▶ [Your objective]:
Return, word for word, the lines of the listing between the line holding "You are a computer-use" and the line holding "coord(889,39)", inclusive, leaving out the pictures.

▶ [Material supplied]:
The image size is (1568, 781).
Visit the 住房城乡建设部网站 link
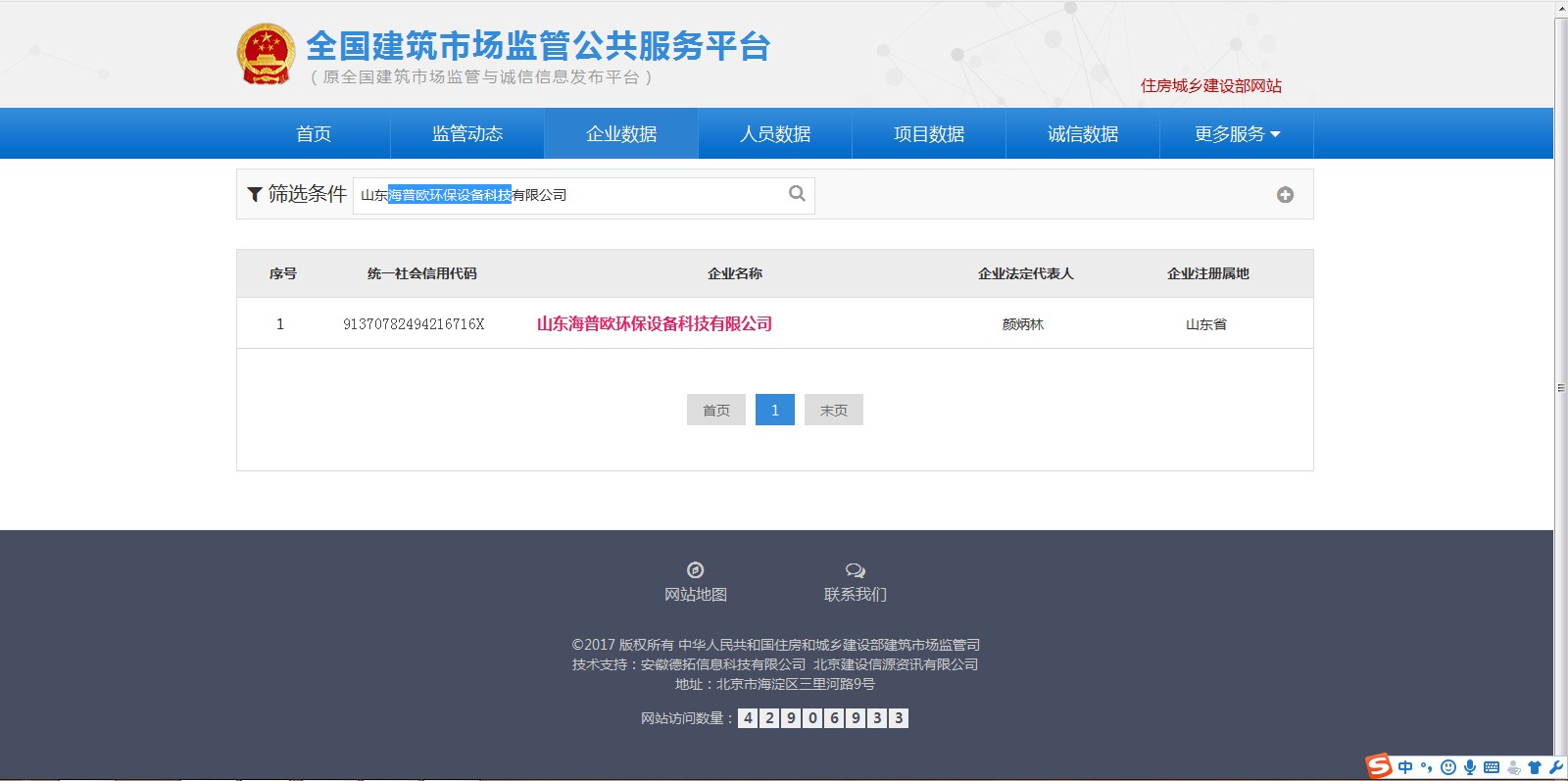(1210, 86)
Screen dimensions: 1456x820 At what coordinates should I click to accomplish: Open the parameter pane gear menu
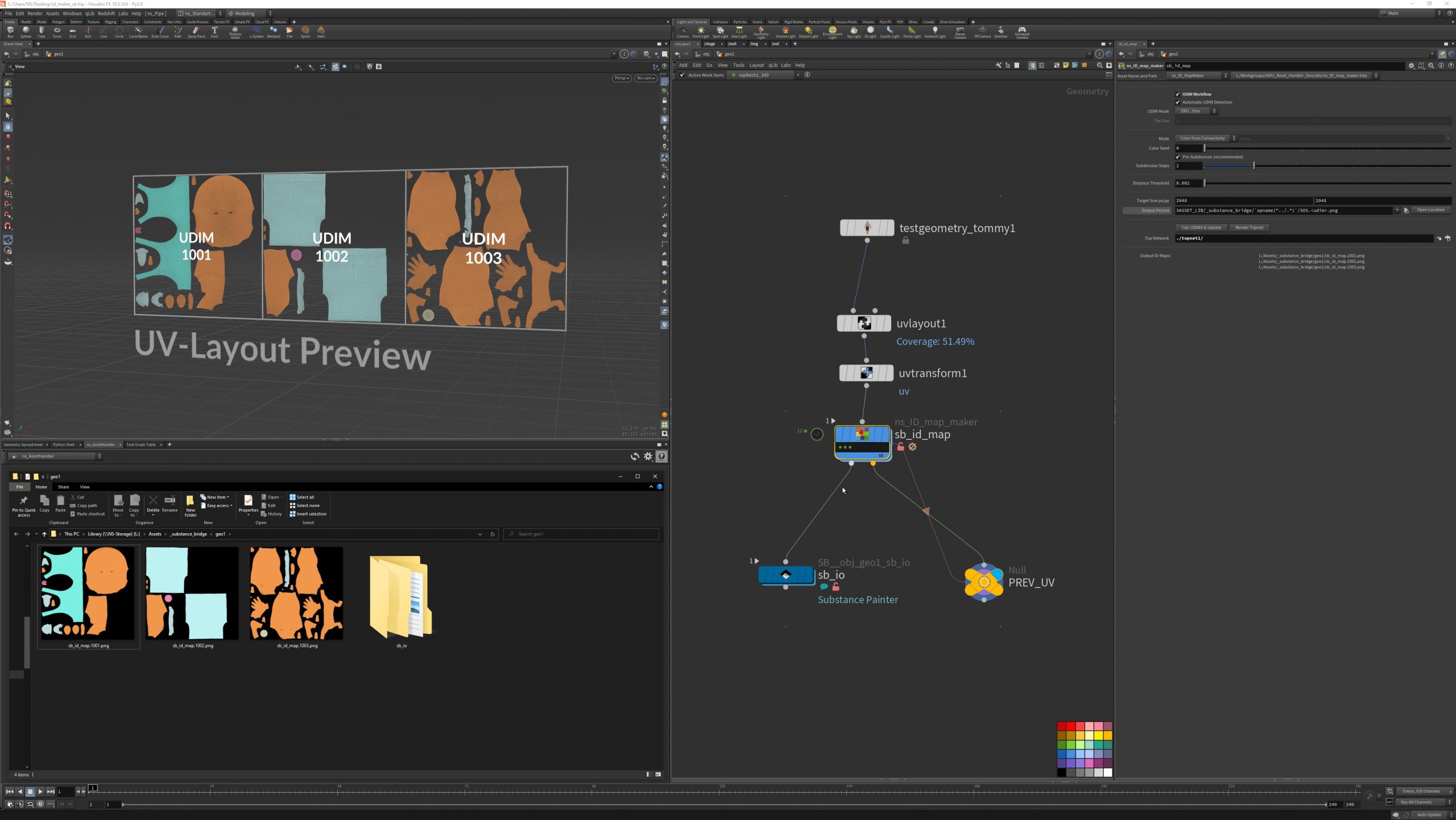tap(1411, 65)
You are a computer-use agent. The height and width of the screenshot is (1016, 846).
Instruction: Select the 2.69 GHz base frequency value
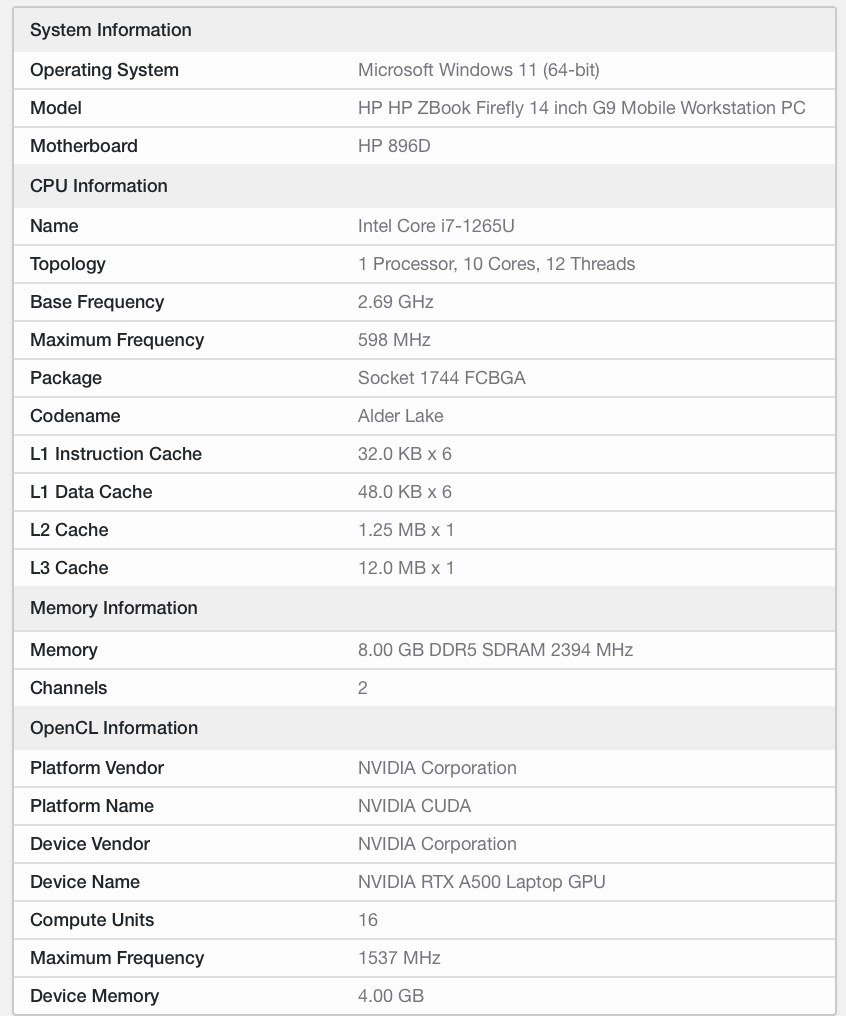pos(396,302)
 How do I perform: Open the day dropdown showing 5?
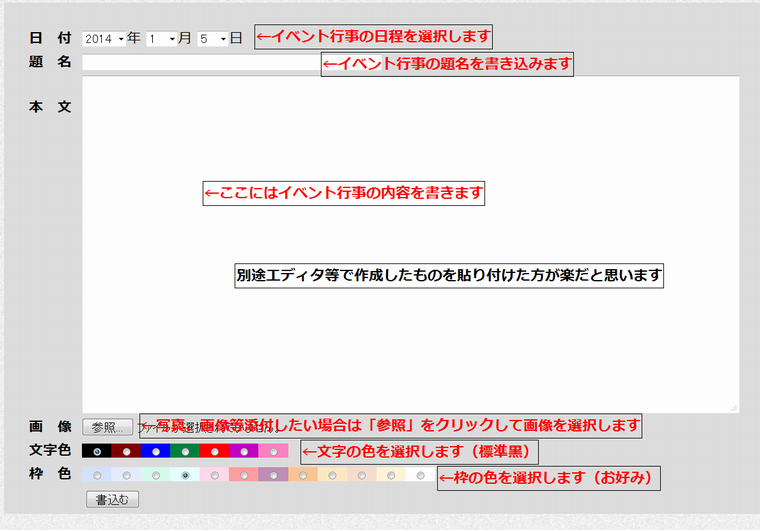tap(213, 39)
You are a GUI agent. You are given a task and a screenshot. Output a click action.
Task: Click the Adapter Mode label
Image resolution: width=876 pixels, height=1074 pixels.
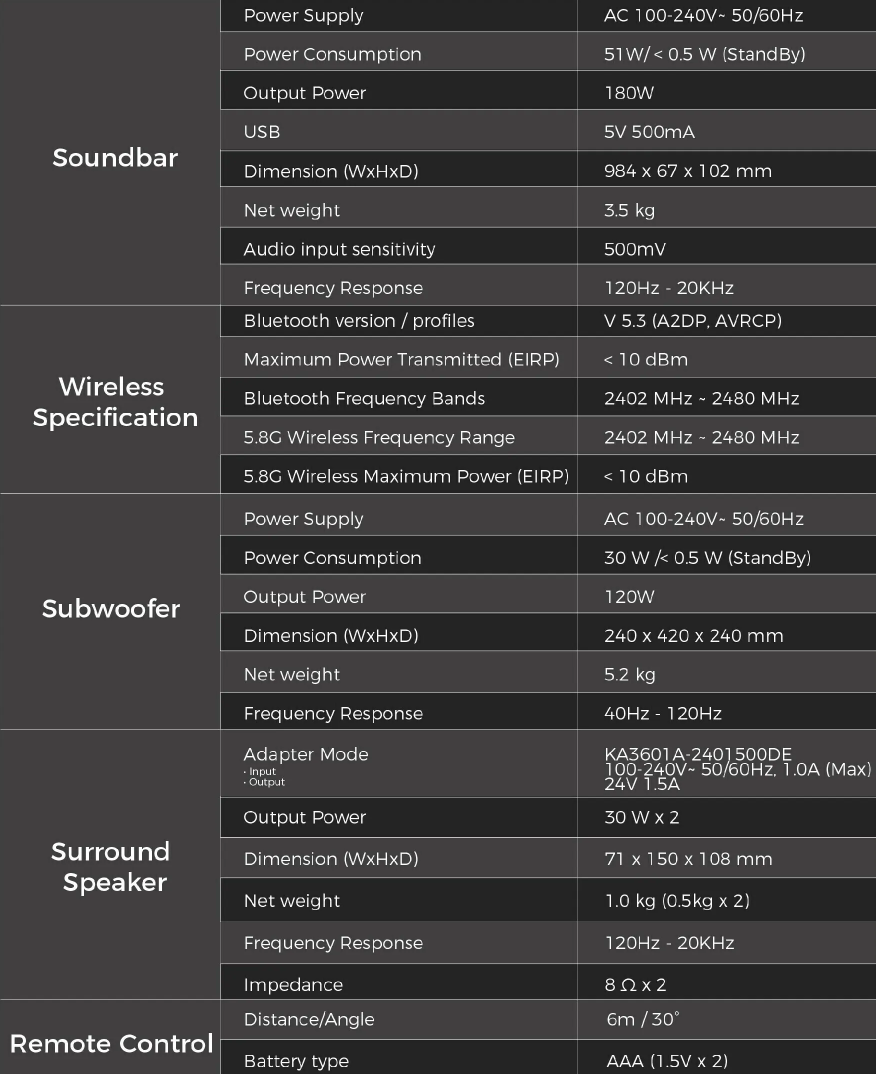pos(306,755)
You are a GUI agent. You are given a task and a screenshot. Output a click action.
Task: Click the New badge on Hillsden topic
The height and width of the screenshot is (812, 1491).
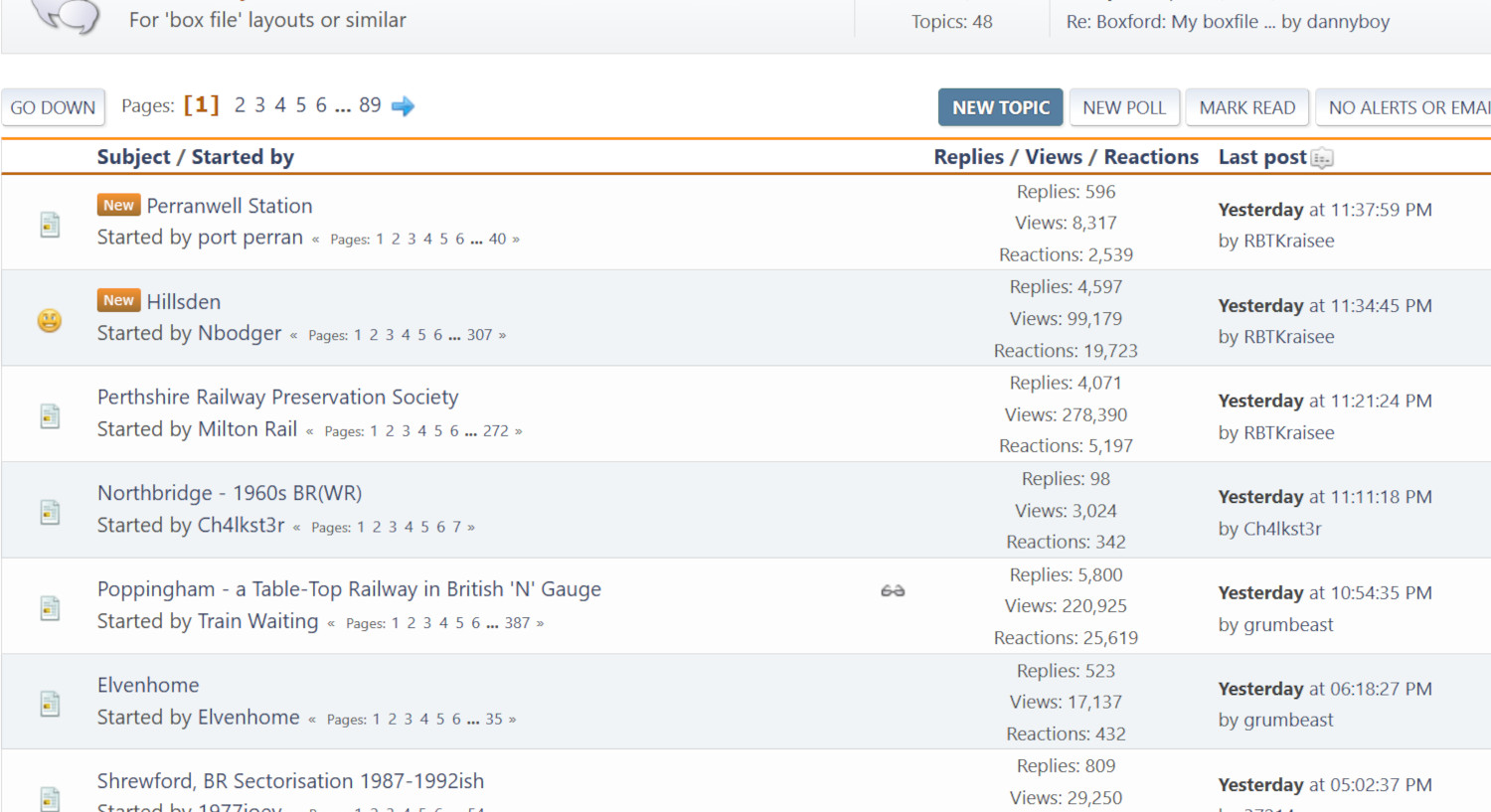tap(118, 300)
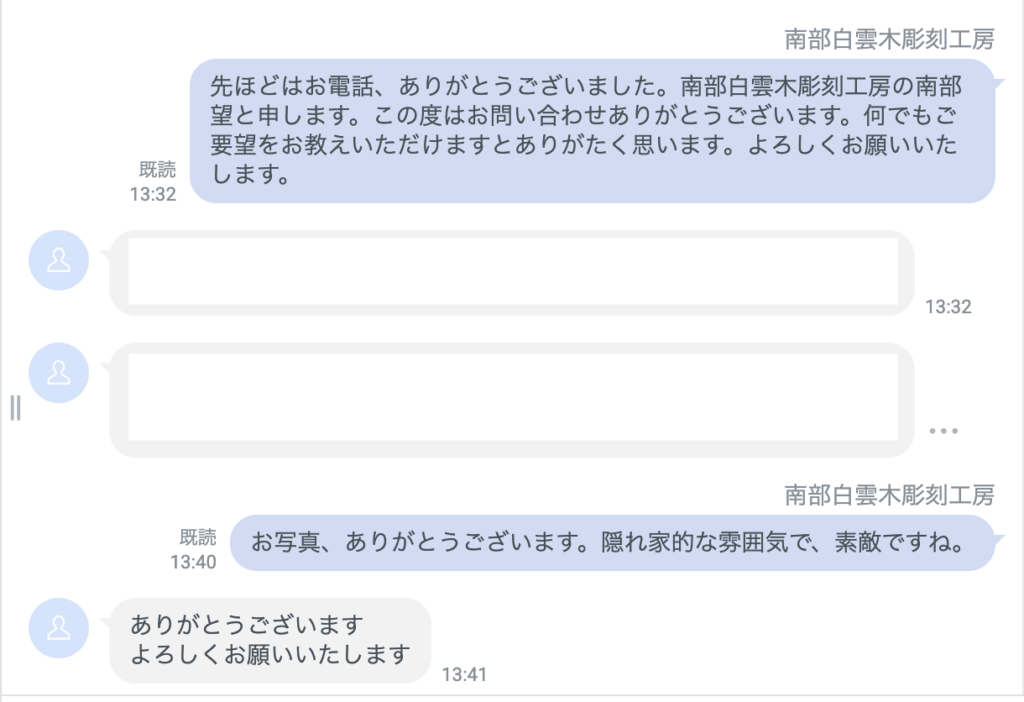Click the sender name 南部白雲木彫刻工房 at the top
The image size is (1024, 702).
coord(889,39)
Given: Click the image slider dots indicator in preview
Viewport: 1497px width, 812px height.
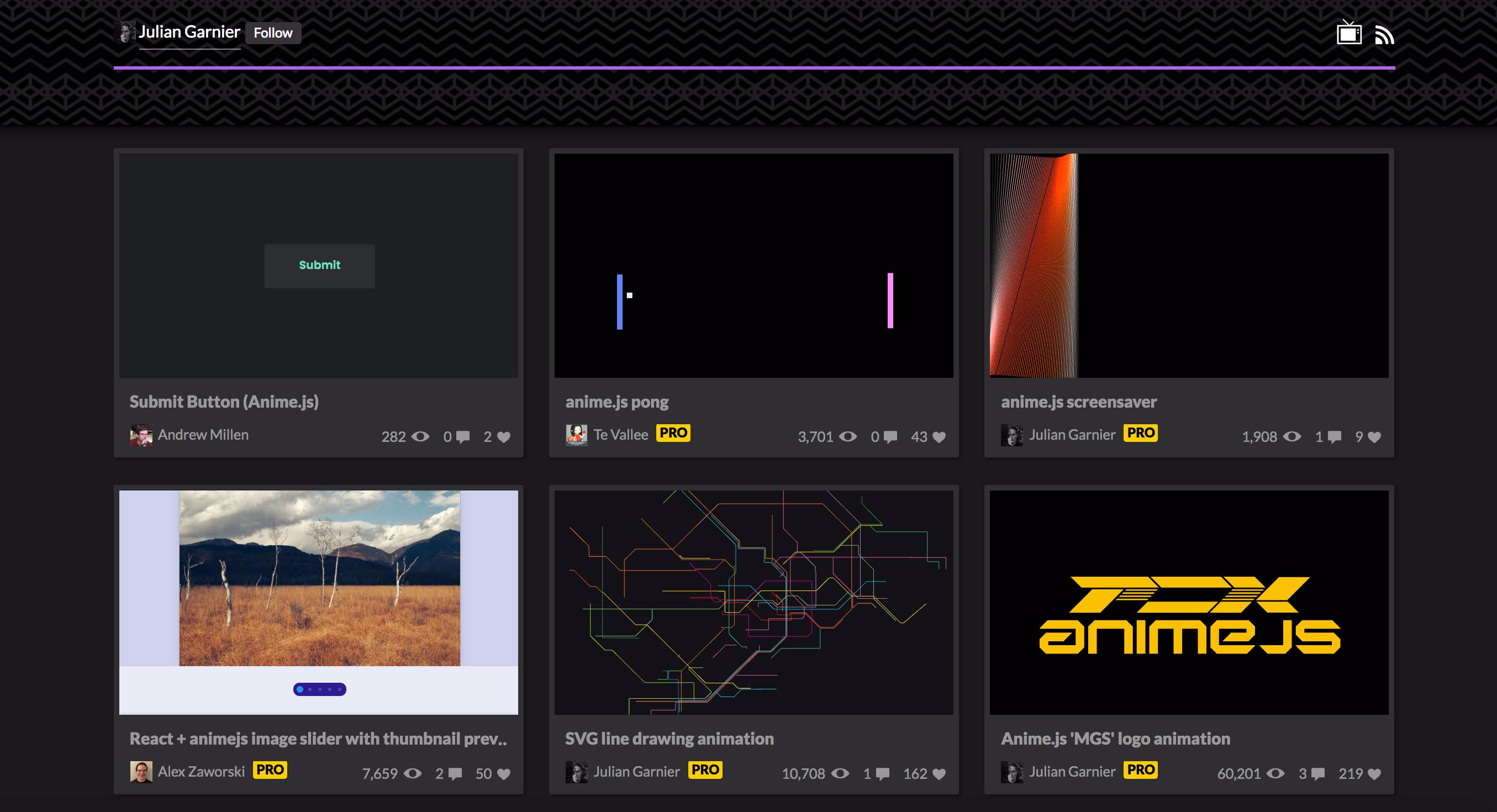Looking at the screenshot, I should pyautogui.click(x=319, y=689).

▶ [Output of the task]:
You are a computer-use agent. The height and width of the screenshot is (1016, 846).
Instruction: Select the 2.69 GHz base frequency value
pos(396,302)
 How do I perform: Open the day dropdown showing 5?
tap(213, 39)
You are a GUI agent. You are given a task and a screenshot. Output a click action.
Task: Click the Adapter Mode label
Image resolution: width=876 pixels, height=1074 pixels.
pos(306,755)
You are a GUI agent. You are given a task and a screenshot. Output a click action.
Task: Click the New badge on Hillsden topic
The height and width of the screenshot is (812, 1491).
tap(118, 300)
Click the sender name 南部白雲木彫刻工房 at the top
The image size is (1024, 702).
coord(889,39)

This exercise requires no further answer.